Despite these setbacks, net additional homes delivered in England between April 2024 and March 2025 are estimated at 199,100, with 142,800 of these delivered since the start of the new Parliament in July 2024.

NEW COUNCIL TAX REGISTRATIONS

However, new council tax band registrations have also dipped, with a 9% drop in the net increase of domestic properties.

The surge in housing starts signals confidence from developers, but the decline in completions suggests ongoing supply chain disruptions and labour shortages may still be hindering the timely delivery of new homes.

Industry experts warn that unless completions catch up with starts, the government’s targets for housing supply may remain out of reach.

MOVING FORWARD
Neil Leitch, Managing Director, Development Finance at Hampshire Trust Bank
Neil Leitch, Hampshire Trust Bank

Neil Leitch, Managing Director, Development Finance at Hampshire Trust Bank, says: “An increase in housing starts is encouraging. It shows that developers are still finding ways to move forward, despite the wider pressures they face.

“The question now is how long that momentum can last, especially given the recent drop in planning approvals. Without a strong pipeline of consented sites, start volumes could prove difficult to sustain.

 “The Government’s target of 1.5 million new homes is well known, but the route to delivering them remains unclear.

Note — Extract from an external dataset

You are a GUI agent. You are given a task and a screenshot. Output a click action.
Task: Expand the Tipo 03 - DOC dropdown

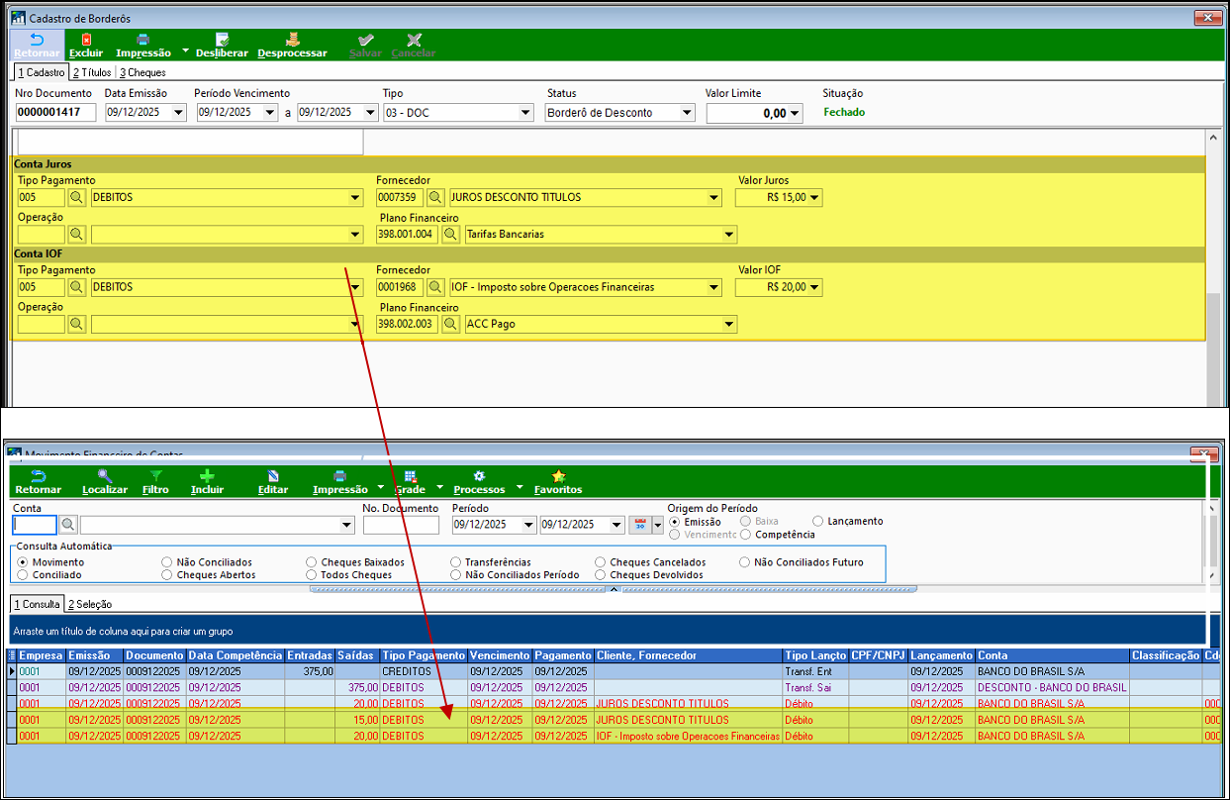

“The planning system is still a real bottleneck. Local authorities are stretched, and developers – particularly SMEs – are waiting too long for decisions. That’s before you factor in the cost pressures, labour challenges and broader uncertainty facing the market. For smaller housebuilders trying to keep sites moving, those delays can be critical.”

FINANCE AND FUNDING

And he adds: “Finance is another key issue. Developers need funding that reflects the way schemes work – often in phases, often with moving parts. It’s no longer about fitting a project into a product. It’s about structuring around what the site needs. Without that kind of flexibility, starts stall and completions get pushed further out.

“We need to look at the whole delivery chain. Planning, funding, and the wider infrastructure need to support each other if we’re going to make consistent progress. Starts matter, but completions matter more. It’s not just about how many get underway. It’s about how many reach the finish line, and how reliably we can keep that pipeline moving.”